Throughout Mark’s gospel Jesus is always silencing people. “Don’t tell anyone what you saw. Don’t tell what just happened.” It’s called the Messianic secret, and it happens again here at the transfiguration. Mark says, “As they were coming down the mountain, he ordered them to tell no one about what they had seen, until after the Son of Man had risen from the dead.” I like to think it means something like this: “Don’t talk about it until you have the slightest clue what it all means. Be quiet first. Take this in. Let it bewilder you, rob you of control, even terrify you first, because that’s when you’ll have something worth saying. When you see that infinite love and infinite life has called you by name out of the smallness of self and into the beauty of God, that’s when you’ll have something to say.
I’m aware that all of this may sound a bit lofty or maybe somewhat inaccessible when what we really want is a little boost to get us through the week. On the one hand I want to say, “Look, the resurrection is no little boost!” God will never give us anything less than God! But, on the other hand, all this talk of infinite this and that, and the really, really Real only matters if we can place it in the context of lives we are actually living. So, I’ll share how in just the last week or so I’ve been drawn from myself into the bigger more beautiful reality of God.
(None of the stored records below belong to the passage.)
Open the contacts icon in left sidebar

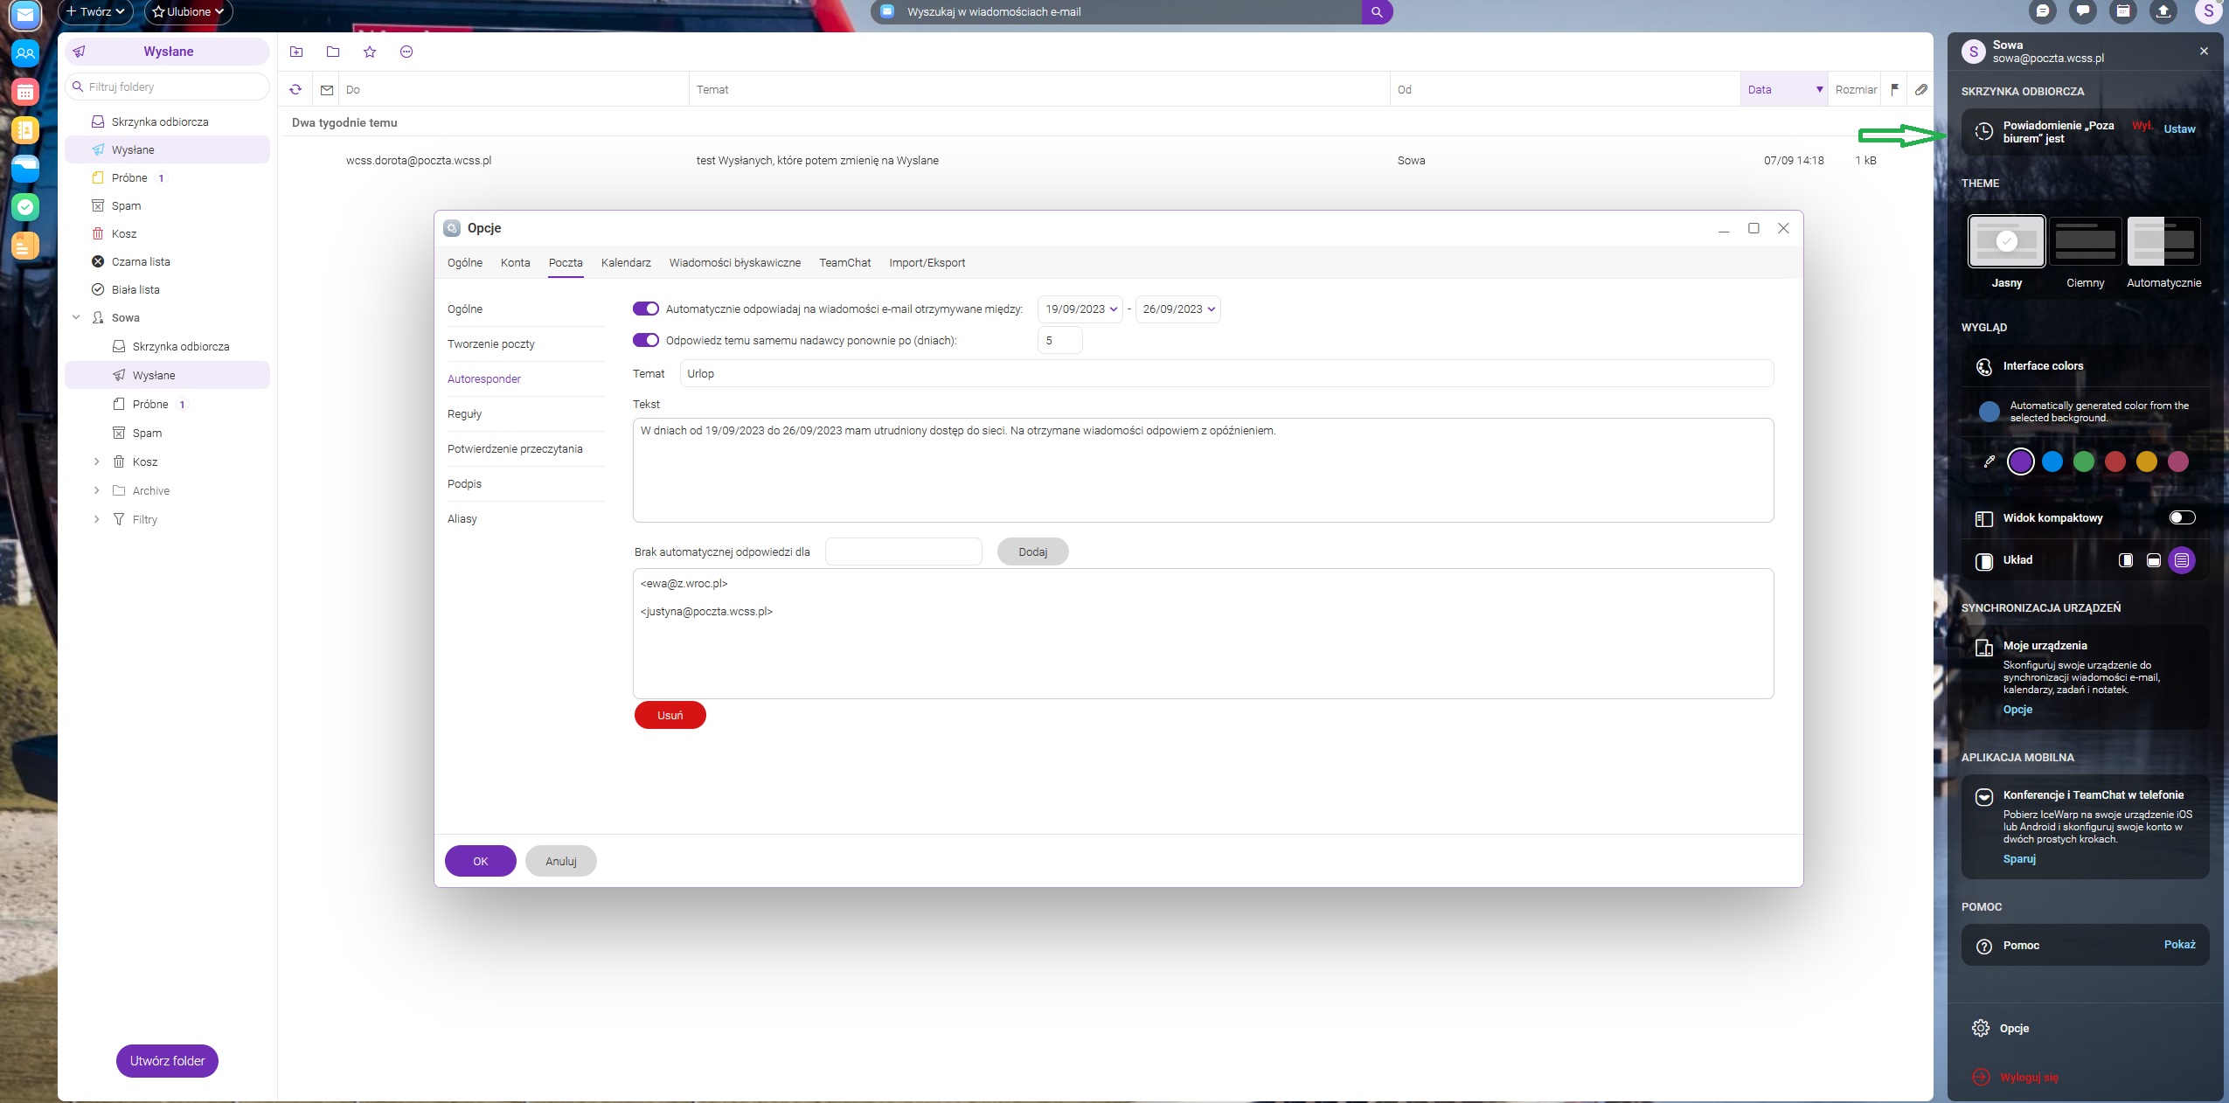[25, 53]
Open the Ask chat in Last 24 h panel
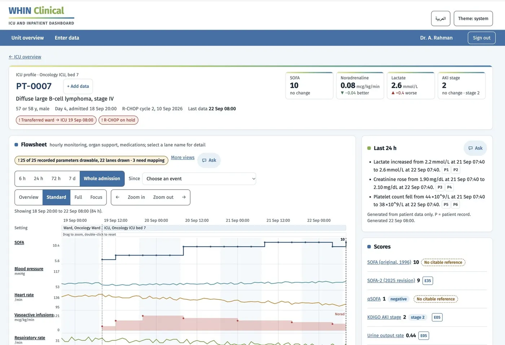 (475, 148)
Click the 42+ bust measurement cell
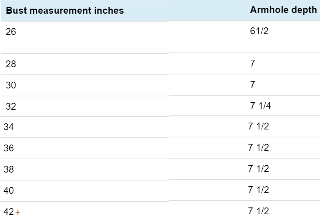This screenshot has width=320, height=224. click(12, 212)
The first was with Neil DeAngelo’s funeral, but it’s been true with those other funerals that also emerge from within the life of our church. It’s my very humbling honor to be with and pray with those who are leaving the life we know, and to sit with families in their grief and to accompany them on that journey that leads them together to a place of thanking God for a life shared with them, and ultimately to giving that life back to God in trust and in hope. It’s here in this place that we know what matters most. It’s here that the divine promise of Glory rendering our common visions of reality pitilessly small becomes the kind of saving truth that enables us to comprehend the sacred stuff of which we are miraculously a part.
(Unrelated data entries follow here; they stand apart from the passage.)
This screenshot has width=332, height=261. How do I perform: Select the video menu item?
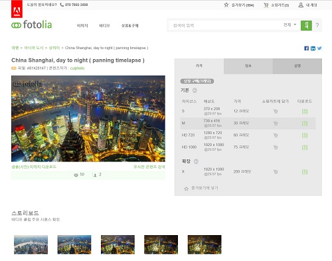pyautogui.click(x=104, y=26)
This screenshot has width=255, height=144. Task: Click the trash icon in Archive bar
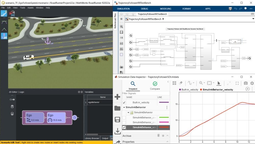coord(158,136)
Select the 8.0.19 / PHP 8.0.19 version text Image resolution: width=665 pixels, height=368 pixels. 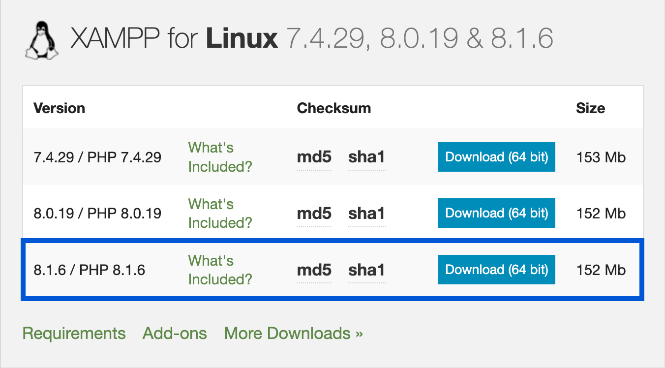pyautogui.click(x=97, y=214)
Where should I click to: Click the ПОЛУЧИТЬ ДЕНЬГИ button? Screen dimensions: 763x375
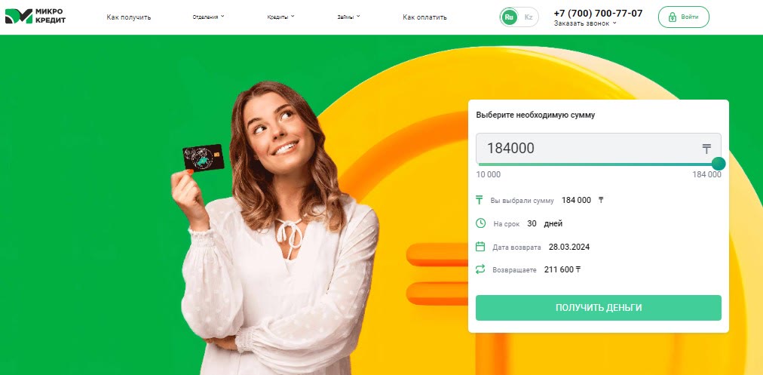tap(599, 308)
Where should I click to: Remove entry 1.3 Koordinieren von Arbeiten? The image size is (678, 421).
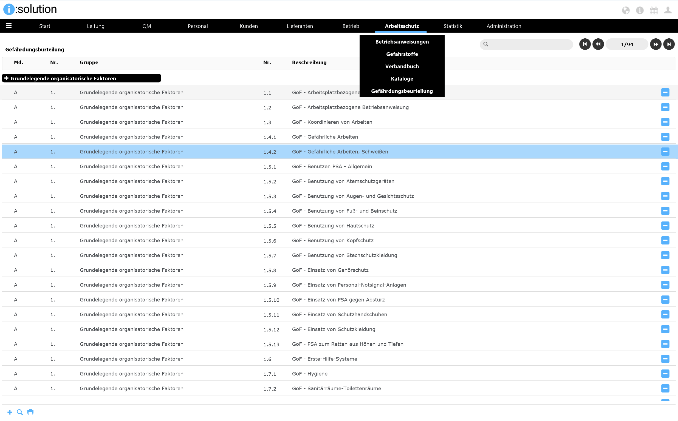(x=665, y=122)
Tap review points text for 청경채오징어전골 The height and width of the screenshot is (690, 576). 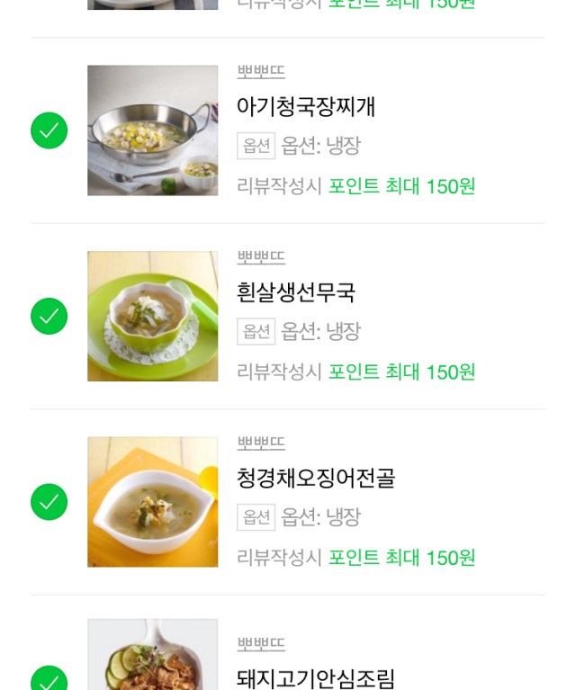pyautogui.click(x=356, y=558)
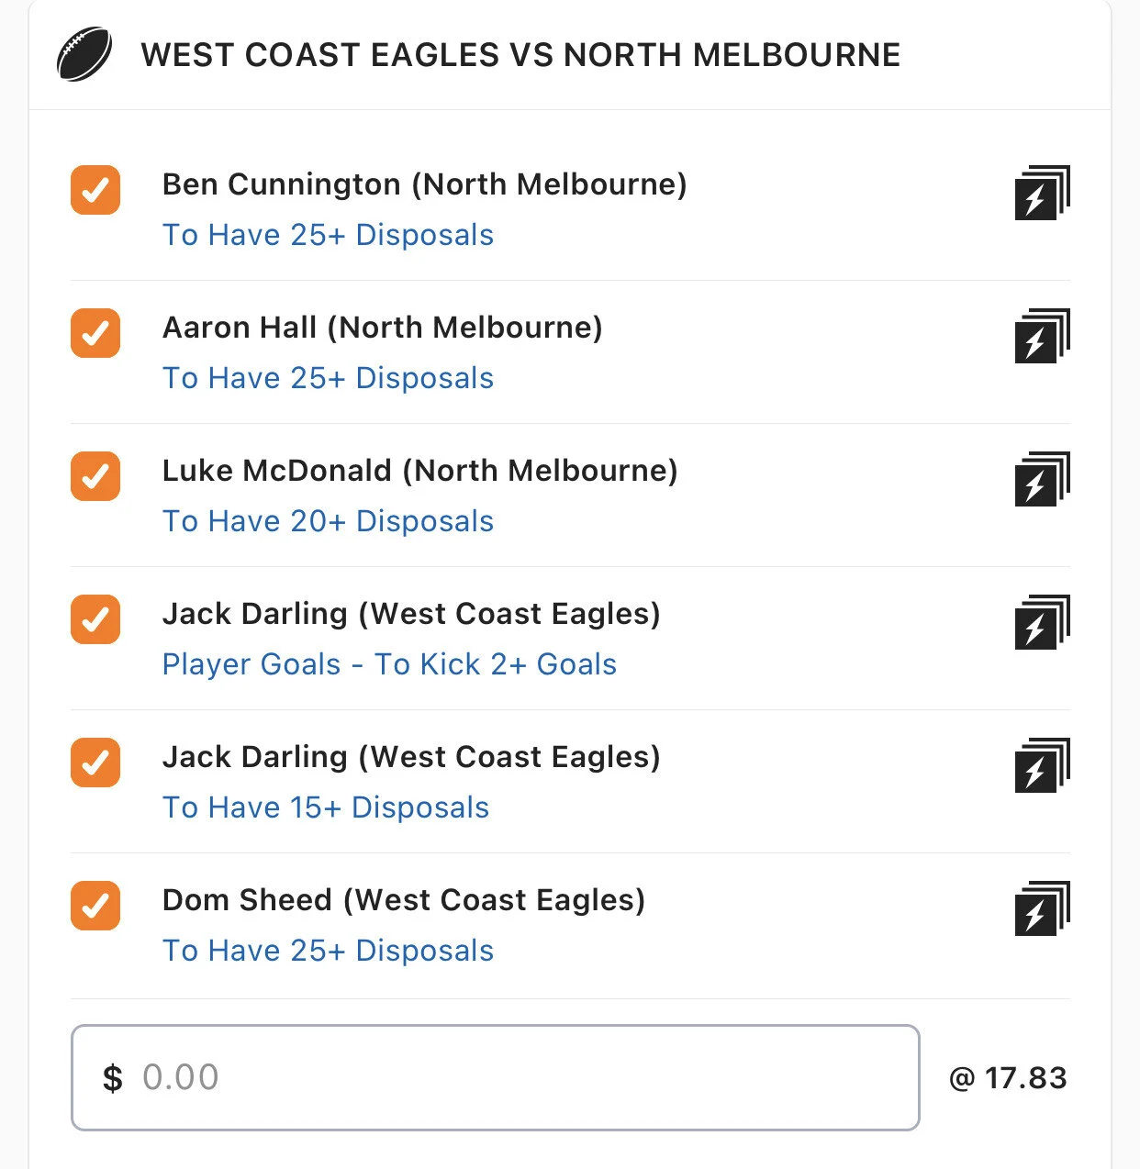Open Player Goals To Kick 2+ Goals link

click(389, 664)
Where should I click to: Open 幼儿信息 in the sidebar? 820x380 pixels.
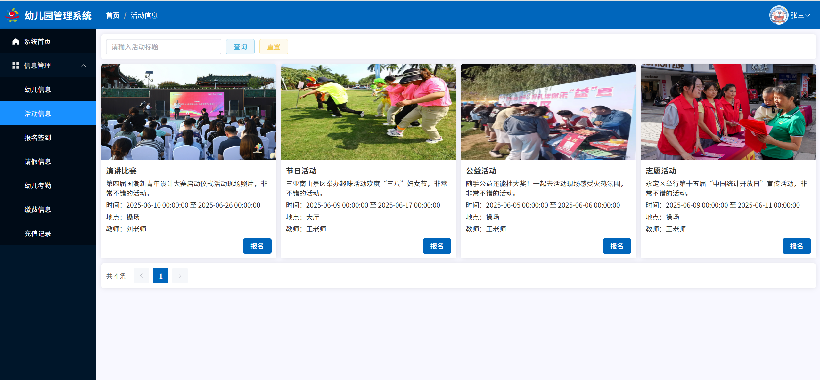point(38,90)
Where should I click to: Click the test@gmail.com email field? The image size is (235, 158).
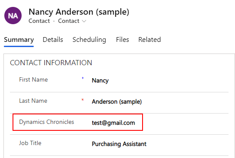[x=113, y=123]
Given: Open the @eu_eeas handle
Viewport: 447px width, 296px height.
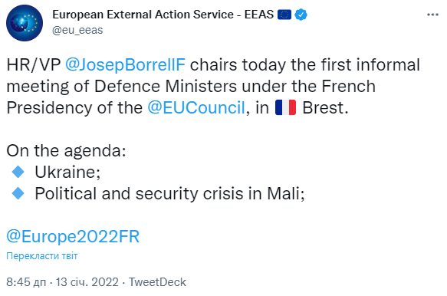Looking at the screenshot, I should [x=77, y=30].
The other moment happened Tuesday. I got to go to David and Sita’s new home and I got to hold their new baby Dylan in my hands. He fussed at first, and then calmed down and he showed me his eyes, and then he fussed again, and burped and baptized my shoulder just a little, before relaxing again and shutting his eyes as we thanked God for the miracle that was him and for the love that created him. Miracle and love: two gifts from what is really, really Real embodied in the life that lay right there in my hands. What else in that moment could possibly have mattered more?
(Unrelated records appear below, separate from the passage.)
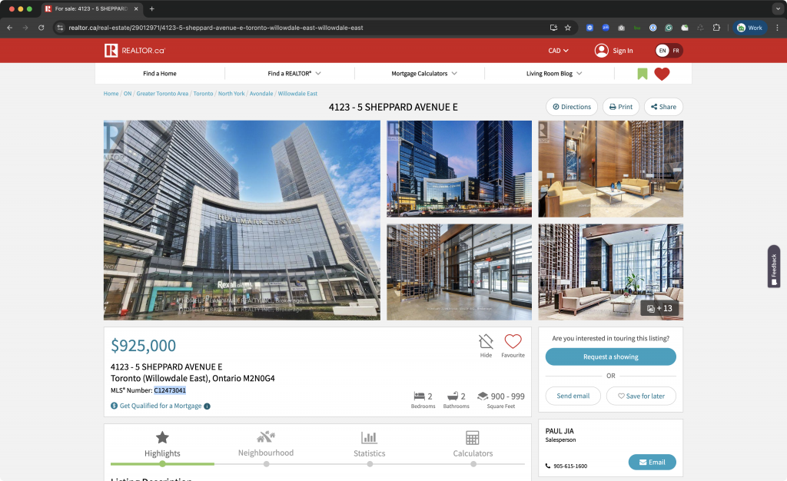Screen dimensions: 787x481
Task: Open the Find a Home menu
Action: [x=160, y=74]
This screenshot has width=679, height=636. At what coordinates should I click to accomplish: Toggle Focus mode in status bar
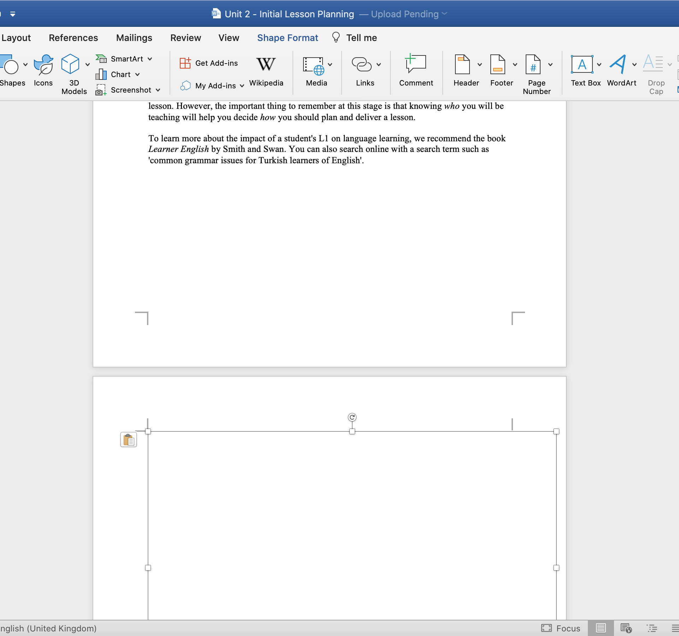click(x=561, y=628)
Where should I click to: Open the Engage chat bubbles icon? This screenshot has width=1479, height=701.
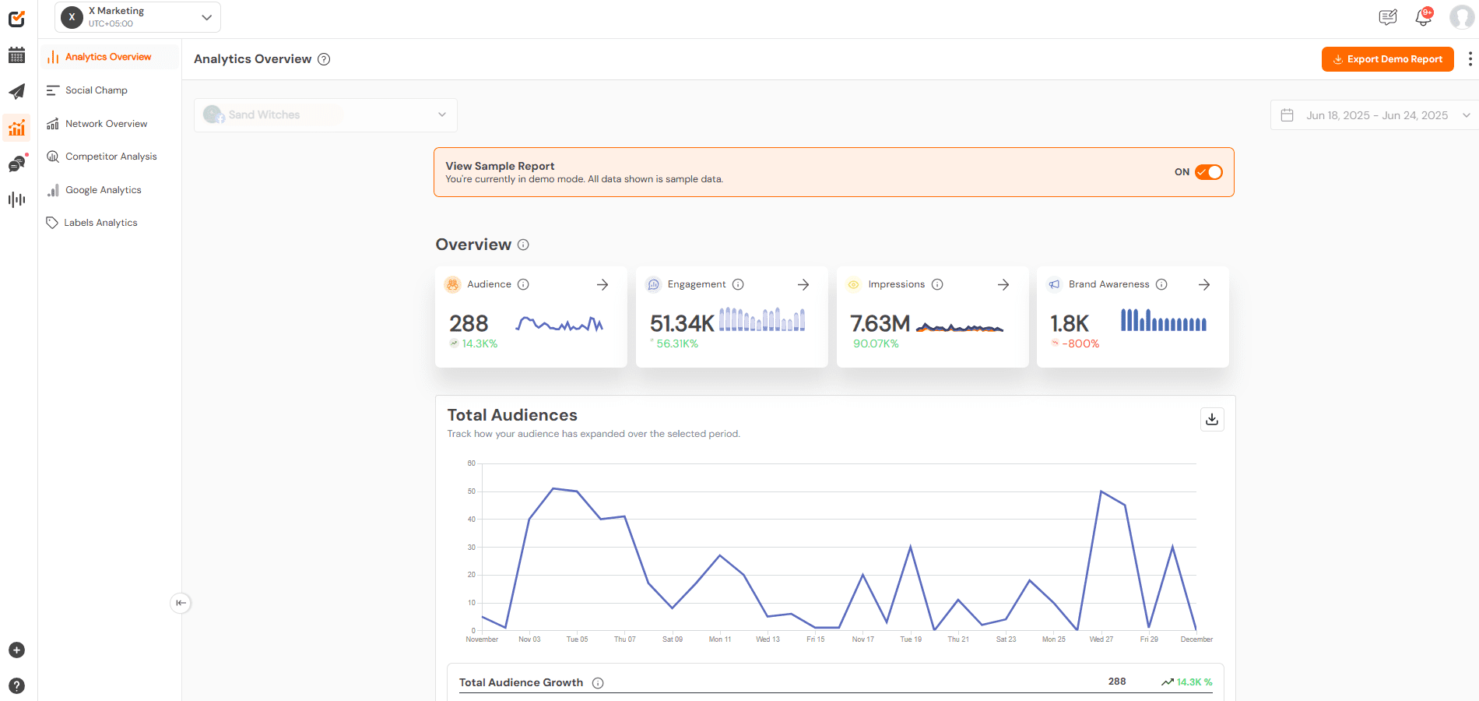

So, in just the last week it was birth and death that tied me to the sacred truth of what it means to exist. Here, between those two bookends, right now and every other day we have, we’re called with the disciples to rediscover that truth and to live out its meaning. I’m not sure exactly how that will be done, but I do believe that’s why we have a church. Part of the reason that God’s Spirit brings us together into this place and has us sharing our lives with one another is this: in our fellowship, in our worship, in our service, in our intentional expressions of love as a community, we become the kind of people who see more clearly and more commonly the greater truth of our lives in a world that is full of God.
 Feasting on the Word, Year B Volume 1, page 456
 David Bentley Hart, “God: Being, Consciousness, Bliss,” page 30.